Pero de nuevo la emoción invadió su rostro. Zakarbaal le regaló un anafre humeante, que luego encerró en otro de arcilla y finalmente en una agujereada bolsa de cuero, conteniendo un rescoldo de las ascuas del fuego del templo, don que sólo se ofrecía a acogidos insignes.
—Sé por mi hijo que eres hombre temeroso de los dioses —le dijo—, y que crees en el destino señalado en las estrellas. Que este fuego de la madre Tiro alumbre el altar de tu hogar eternamente.
—Mis hijos y los hijos de mis hijos se lo traspasarán unos a otros como el tesoro más valioso de cuantos hemos poseído, señor —respondió Hiarbas, que le dio la espalda.
Pero cuando Hiarbas ya se alejaba, repentinamente se revolvió. El sufete se detuvo extrañado, y lo interpeló con una duda que revoloteaba en su mente atropellando sus pensamientos. Perseveró en la vehemencia que lo corroía, y le preguntó:
—Ilustre Zakarbaal, ¿cuál es en verdad el fruto del árbol de Pigmalión?
El sufete adoptó el ademán de un charlatán de mercado, y le reveló burlón:
—Cualquier vulgar sidonín lo sabe; ¡la esmeralda!, amigo mío. Es la piedra predilecta de las princesas de sangre real de Tiro.
Un oscurecer violáceo se enseñoreaba del horizonte, forcejeando por no renunciar a la tibieza del lecho marino, cuando Hiarbas enfiló hacia el embarcadero, cual renovado Prometeo, el héroe griego que robara a hurtadillas el fuego a los dioses. Un sol exangüe dispersaba sus medias luces, mientras inciertas sombras emergían en su cerebro.

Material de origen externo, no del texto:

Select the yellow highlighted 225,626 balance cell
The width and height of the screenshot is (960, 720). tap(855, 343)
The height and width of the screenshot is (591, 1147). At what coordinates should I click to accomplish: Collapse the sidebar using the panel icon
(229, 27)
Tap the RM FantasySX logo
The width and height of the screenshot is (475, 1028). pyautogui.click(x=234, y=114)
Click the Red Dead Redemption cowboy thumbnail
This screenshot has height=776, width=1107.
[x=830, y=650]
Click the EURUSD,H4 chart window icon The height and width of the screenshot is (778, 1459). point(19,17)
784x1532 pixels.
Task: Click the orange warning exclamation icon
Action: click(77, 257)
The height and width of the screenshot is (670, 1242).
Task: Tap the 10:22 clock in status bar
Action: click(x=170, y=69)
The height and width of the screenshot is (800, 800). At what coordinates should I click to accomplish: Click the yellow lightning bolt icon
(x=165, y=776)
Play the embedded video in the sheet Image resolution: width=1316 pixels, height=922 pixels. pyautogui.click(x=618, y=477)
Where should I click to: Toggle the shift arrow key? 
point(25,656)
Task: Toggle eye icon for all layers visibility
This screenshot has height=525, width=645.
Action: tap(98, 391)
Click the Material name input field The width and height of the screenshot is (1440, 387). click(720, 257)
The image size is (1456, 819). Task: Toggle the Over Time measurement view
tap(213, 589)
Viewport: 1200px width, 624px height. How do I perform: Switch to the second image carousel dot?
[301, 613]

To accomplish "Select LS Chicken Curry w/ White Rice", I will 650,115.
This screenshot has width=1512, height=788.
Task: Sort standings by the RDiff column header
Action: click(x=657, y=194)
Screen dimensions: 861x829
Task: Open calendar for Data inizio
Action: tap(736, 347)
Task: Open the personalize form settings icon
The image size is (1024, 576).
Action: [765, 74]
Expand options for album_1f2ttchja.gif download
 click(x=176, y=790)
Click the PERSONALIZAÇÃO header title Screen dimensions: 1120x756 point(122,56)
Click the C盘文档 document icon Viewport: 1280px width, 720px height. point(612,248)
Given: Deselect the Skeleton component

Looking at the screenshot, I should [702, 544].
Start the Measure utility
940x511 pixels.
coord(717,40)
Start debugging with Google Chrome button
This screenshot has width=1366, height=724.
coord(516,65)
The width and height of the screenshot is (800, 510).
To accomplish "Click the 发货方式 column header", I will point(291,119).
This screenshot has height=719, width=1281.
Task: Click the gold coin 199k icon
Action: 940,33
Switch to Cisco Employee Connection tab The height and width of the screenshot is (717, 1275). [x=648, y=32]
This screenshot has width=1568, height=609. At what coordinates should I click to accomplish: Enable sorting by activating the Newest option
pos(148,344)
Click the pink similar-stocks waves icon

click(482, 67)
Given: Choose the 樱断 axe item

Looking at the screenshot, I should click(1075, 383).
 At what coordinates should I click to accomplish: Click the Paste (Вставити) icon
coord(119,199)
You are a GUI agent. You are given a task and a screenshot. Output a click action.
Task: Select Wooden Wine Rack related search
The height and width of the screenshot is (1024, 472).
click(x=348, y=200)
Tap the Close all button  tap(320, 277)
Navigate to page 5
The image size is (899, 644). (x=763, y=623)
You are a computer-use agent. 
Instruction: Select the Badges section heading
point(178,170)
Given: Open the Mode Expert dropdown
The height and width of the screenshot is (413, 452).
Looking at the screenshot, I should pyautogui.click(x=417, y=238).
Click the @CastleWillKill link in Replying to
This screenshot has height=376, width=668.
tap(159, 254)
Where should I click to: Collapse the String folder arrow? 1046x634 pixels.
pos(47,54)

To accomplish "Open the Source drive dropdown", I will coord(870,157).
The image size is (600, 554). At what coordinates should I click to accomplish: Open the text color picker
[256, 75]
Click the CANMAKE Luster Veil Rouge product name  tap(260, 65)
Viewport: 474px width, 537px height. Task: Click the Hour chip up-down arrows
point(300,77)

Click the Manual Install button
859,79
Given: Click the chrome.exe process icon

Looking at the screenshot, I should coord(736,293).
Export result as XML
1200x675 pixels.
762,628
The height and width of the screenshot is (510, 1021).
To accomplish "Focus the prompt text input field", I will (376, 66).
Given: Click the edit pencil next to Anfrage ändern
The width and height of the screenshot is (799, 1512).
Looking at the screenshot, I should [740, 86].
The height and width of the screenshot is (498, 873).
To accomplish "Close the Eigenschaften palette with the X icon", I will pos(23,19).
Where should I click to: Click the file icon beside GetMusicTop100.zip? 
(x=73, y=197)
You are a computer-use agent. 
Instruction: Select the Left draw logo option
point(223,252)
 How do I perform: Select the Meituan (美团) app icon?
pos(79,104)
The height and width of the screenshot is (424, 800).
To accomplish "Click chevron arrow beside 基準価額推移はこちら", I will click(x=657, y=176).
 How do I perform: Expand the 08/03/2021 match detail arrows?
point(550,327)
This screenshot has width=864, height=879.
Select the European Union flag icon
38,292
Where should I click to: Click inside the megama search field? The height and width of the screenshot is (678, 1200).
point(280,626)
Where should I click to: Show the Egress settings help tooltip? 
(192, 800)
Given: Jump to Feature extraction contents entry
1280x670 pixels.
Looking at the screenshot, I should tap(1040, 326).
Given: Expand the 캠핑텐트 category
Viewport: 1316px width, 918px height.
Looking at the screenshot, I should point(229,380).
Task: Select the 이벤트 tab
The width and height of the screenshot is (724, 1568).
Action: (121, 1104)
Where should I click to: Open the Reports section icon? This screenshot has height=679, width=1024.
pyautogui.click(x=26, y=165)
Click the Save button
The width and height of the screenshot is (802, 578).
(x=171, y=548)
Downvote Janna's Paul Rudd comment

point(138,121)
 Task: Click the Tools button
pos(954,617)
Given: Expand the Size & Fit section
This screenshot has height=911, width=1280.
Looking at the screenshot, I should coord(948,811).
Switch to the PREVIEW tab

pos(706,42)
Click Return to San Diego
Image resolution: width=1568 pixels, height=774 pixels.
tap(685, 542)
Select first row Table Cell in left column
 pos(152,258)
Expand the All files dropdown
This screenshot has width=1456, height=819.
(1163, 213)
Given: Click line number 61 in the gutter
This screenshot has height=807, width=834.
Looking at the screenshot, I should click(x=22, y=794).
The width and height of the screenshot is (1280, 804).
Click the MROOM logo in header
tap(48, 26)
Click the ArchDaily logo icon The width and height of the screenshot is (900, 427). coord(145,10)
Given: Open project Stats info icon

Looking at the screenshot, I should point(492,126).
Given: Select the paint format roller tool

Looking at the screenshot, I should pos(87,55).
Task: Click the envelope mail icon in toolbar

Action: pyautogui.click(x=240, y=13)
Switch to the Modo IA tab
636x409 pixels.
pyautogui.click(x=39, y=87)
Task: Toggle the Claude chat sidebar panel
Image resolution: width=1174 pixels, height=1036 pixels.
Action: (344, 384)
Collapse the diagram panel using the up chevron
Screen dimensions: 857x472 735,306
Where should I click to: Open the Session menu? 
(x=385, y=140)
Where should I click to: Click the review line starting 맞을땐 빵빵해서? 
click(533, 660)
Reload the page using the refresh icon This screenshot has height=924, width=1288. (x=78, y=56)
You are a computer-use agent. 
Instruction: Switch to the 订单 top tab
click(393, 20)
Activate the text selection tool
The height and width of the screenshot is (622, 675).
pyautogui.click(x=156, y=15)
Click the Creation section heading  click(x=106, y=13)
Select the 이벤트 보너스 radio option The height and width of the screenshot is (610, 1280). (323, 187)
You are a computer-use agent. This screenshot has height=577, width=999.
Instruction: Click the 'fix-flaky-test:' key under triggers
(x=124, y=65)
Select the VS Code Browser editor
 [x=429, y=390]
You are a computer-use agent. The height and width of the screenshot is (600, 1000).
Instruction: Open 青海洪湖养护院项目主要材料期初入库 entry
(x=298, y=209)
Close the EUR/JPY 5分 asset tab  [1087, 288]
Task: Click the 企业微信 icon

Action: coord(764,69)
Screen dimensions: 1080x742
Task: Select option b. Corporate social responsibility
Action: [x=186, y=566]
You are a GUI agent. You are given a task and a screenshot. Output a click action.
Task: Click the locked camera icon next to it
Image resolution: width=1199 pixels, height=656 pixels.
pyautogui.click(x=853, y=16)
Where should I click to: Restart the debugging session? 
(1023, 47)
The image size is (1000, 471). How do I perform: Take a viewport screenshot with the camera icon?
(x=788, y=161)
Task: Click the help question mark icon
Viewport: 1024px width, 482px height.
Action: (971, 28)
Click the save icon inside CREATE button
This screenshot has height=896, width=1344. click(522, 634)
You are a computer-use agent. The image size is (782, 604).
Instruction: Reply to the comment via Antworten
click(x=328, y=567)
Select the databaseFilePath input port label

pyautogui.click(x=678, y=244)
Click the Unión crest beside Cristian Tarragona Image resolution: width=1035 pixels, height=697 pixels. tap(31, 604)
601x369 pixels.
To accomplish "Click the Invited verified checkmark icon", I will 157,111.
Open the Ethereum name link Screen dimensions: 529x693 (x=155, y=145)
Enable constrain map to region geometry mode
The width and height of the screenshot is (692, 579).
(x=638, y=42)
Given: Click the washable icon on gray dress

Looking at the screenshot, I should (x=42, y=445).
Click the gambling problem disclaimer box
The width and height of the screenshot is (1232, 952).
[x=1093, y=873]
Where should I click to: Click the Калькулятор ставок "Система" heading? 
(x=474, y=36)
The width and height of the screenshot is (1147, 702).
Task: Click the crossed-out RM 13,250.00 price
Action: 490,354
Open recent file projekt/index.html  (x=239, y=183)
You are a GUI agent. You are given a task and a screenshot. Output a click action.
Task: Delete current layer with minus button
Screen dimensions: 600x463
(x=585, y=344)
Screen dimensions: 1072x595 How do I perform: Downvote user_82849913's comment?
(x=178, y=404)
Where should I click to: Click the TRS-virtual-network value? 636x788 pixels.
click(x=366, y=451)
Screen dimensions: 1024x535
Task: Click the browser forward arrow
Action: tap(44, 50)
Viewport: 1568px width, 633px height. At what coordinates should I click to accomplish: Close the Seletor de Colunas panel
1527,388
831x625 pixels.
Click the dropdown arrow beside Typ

«¿Qué extraño enigma encerrará ese rompecabezas de “el fruto de Pigmalión”? ¿La esmeralda es su fruto natural? ¡Qué extraño! En pocos días, cuando visite a Anae saldré de dudas y rogaré a la dulce sibila que ilumine mis vacilaciones», se dijo, y se reconfortó con el pacto sellado.
Luego respiró aliviado, pues había salido airoso de una ardua situación.
Rumbo a Gadir, se quedó absorto observando los inacabables vuelos de las gaviotas, que descubrían con sus ondulantes planeos los secretos del viento.